▶ Problem description: Reproduce word for word the part of the balloon project text below, starting with "4. ensure it" and going on through "adds up quickly.".

▶ Source document:
══════════════════════════════
All of the real nitty-gritty details are documented on our wiki which contains the real documentation and has much more detail. However, you might find it more difficult to navigate, sort of like reading Wikipedia from start to finish.

Go to the White Star Balloon Wiki Now

Here you can get a story-like description of which challenges we faced and the tech we used to meet them. Soon we’ll have a more systematic approach for those who already know a thing or two about ballooning.

the challenges

How do you…

1. make a balloon go where you want it to go?
2. keep a balloon at a desired altitude?
3. know where it is and what it’s doing?
4. ensure it will survive all the conditions it will encounter?
5. do this safely and legally?
6. solve all the problems above without adding too much weight?

1. getting the balloon to go where we want.

The balloon has no type of propulsion system, so what we have to do is get it into the jet stream and let it carry our inflatable, electronic friend across the Atlantic. The problem is the jet stream doesn’t always pass over Kentucky and make a straight line toward
Europe or Africa. So four times each day we download the Global Forecast System data from NOAA which is about 2GB. This, in itself, presents a challenge as bandwidth, storage, and processing power required adds up quickly.

This GFS data is processed by atmospheric dispersion modeling software typically used to track the path of air pollutant particles that result from traffic, industrial activity, or accidental releases. Our balloon, being adrift in the atmosphere, behaves more or less like a giant particle. The software spits out a mathematical model of the predicted path of the jet-stream layers.

The colored lines represent the different parts of the jet-stream. Each tick mark indicates a 6 hour period. Our balloon can maintain an altitude within the ~2 mile thick current of air for only about 36 hours so we need everything to line up and take a path that carries the balloon across the Atlantic within that time span. We only may have only a day or two notice on when to launch so we must be ready to break into action once a good pattern is predicted within a certain degree of certainty.

Tyler, a grad student at University of Louisville’s Speed School of Engineering, is our resident weather expert.

2. maintaining a desired altitude.
══════════════════════════════
▶ Data shown:
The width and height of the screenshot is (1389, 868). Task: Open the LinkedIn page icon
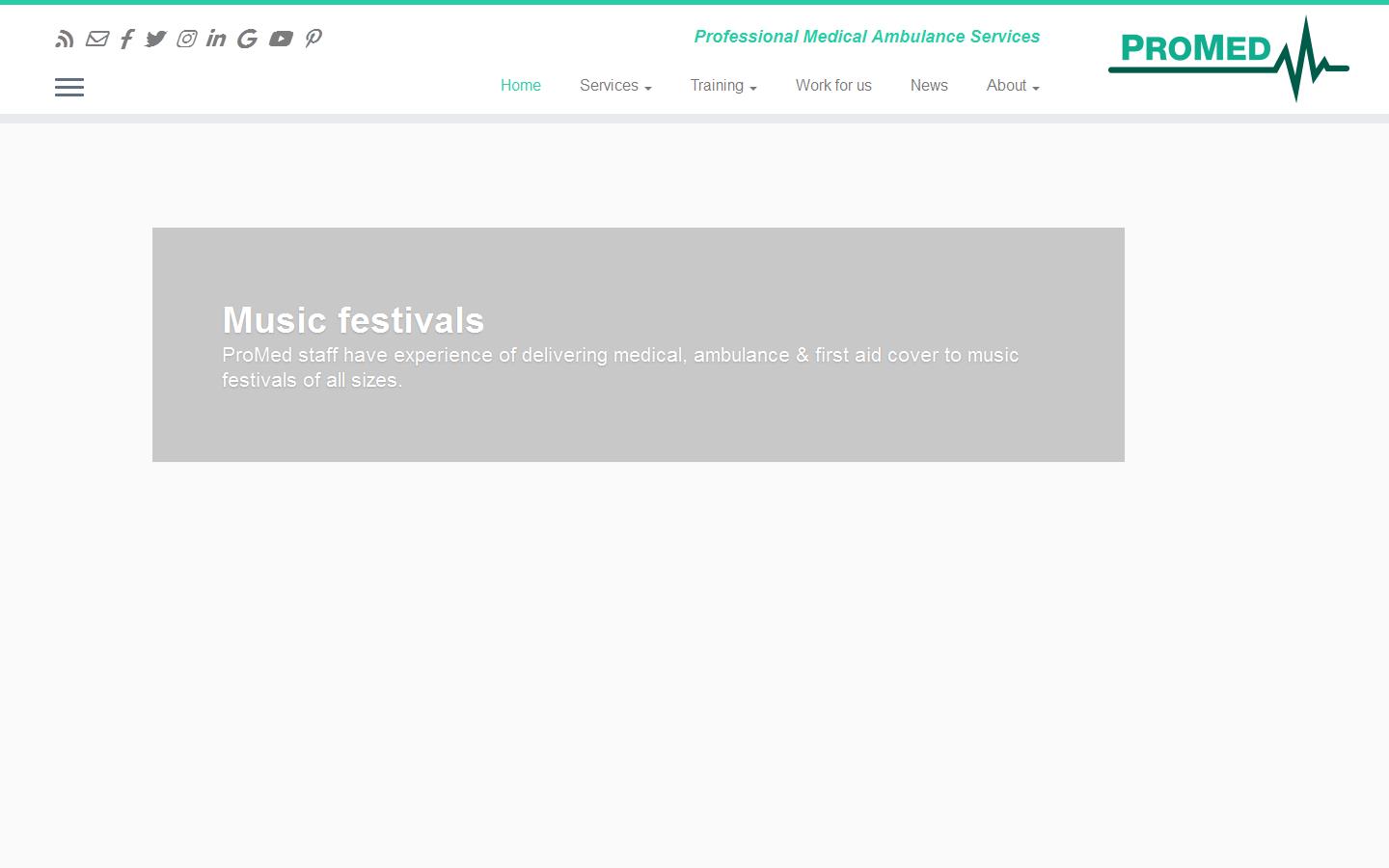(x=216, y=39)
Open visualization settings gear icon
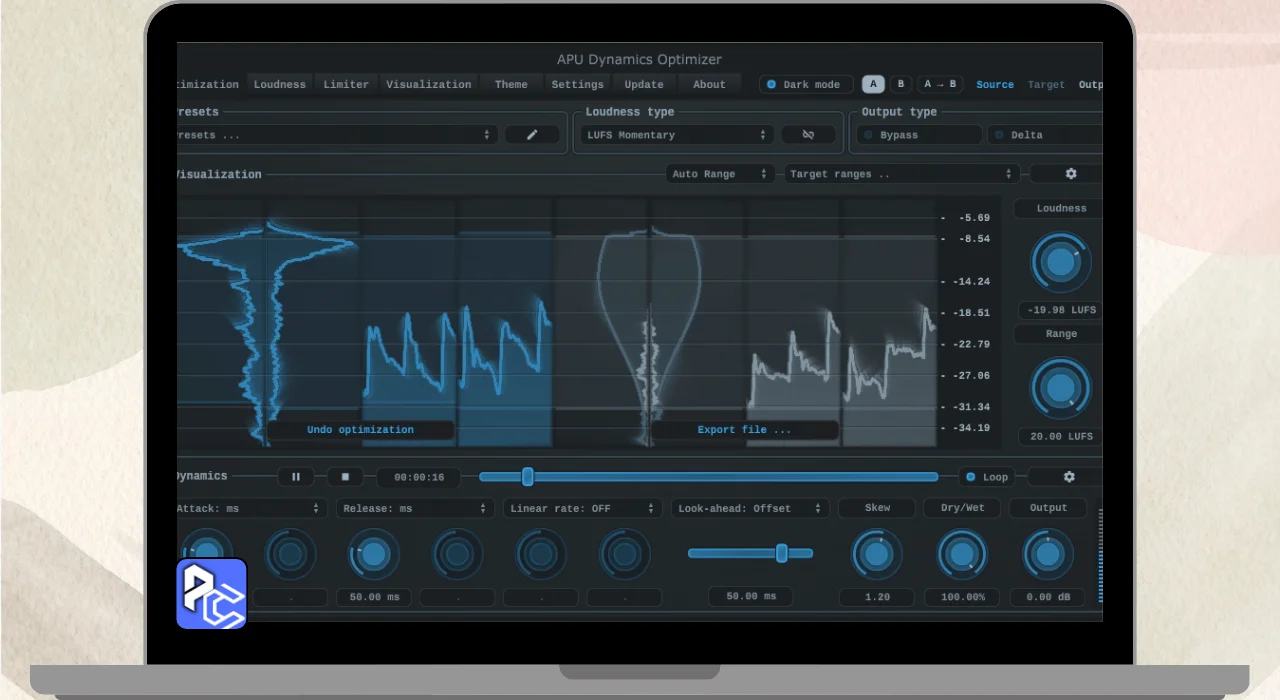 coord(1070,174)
══════════════════════════════
▶ Output:
4. ensure it will survive all the conditions it will encounter?
5. do this safely and legally?
6. solve all the problems above without adding too much weight?

1. getting the balloon to go where we want.

The balloon has no type of propulsion system, so what we have to do is get it into the jet stream and let it carry our inflatable, electronic friend across the Atlantic. The problem is the jet stream doesn’t always pass over Kentucky and make a straight line toward
Europe or Africa. So four times each day we download the Global Forecast System data from NOAA which is about 2GB. This, in itself, presents a challenge as bandwidth, storage, and processing power required adds up quickly.